#### [What you have to do]
Look through the entries below and count every line in which "pixels" appears; reply with the number only.

※

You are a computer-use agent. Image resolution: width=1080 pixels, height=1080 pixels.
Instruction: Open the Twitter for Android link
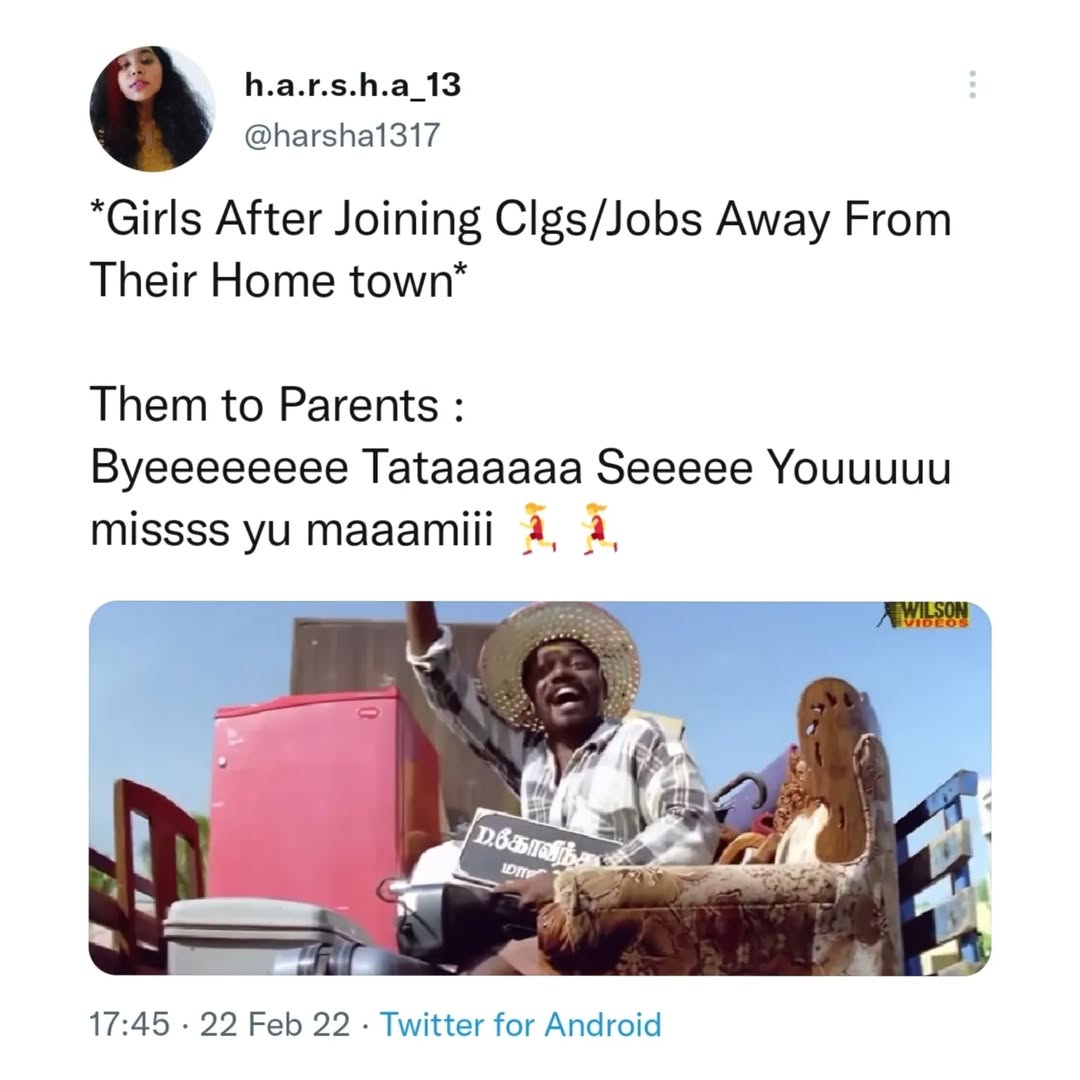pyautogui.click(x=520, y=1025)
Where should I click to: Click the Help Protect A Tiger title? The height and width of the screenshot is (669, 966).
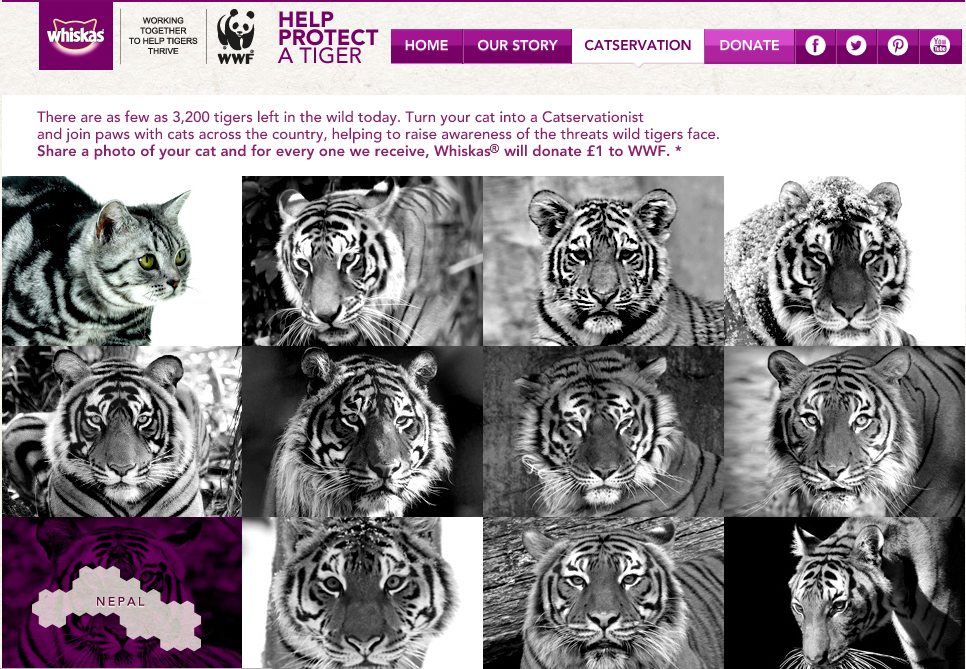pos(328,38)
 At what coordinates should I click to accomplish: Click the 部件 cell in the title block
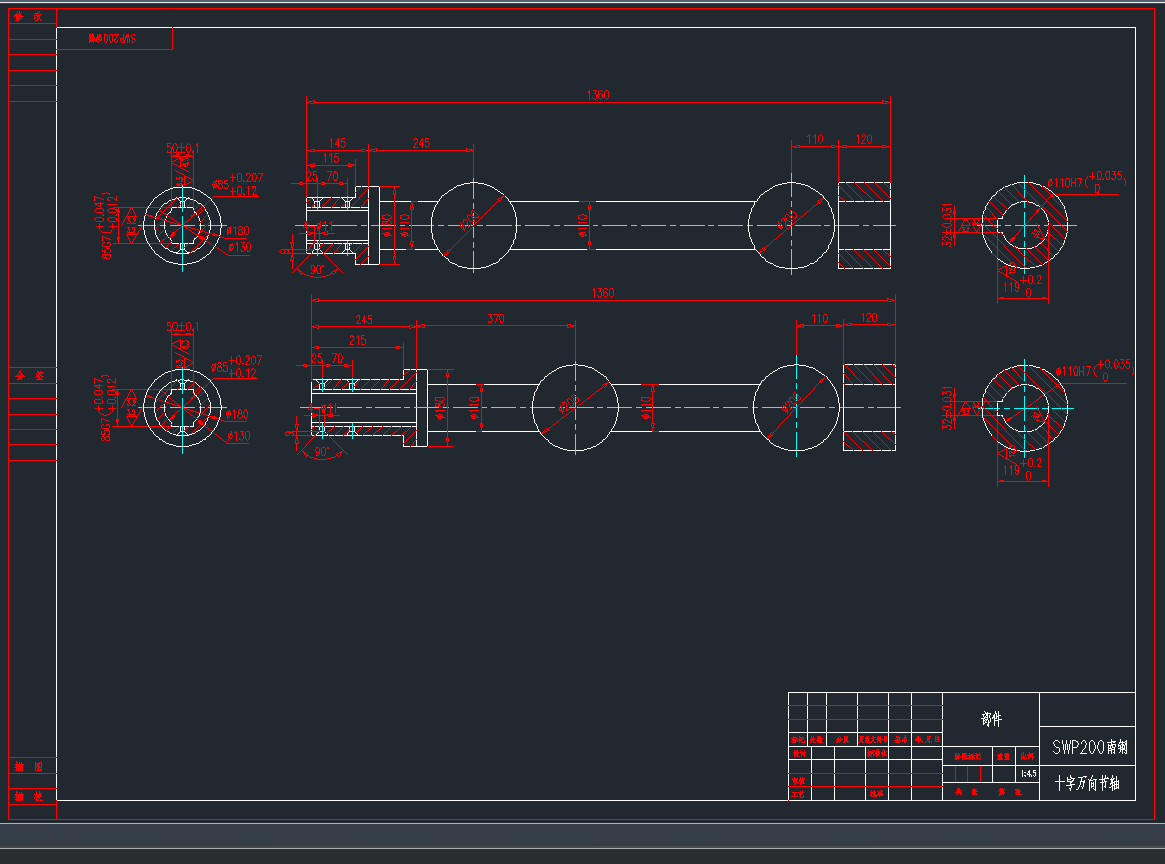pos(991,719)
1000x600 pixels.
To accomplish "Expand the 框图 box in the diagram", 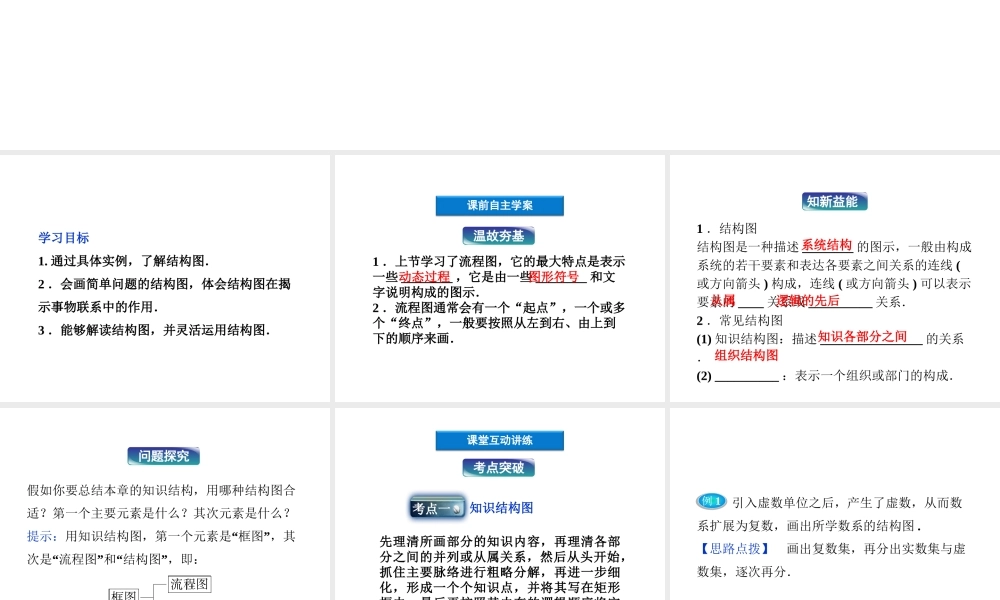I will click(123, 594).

※

#### [Your solution]
2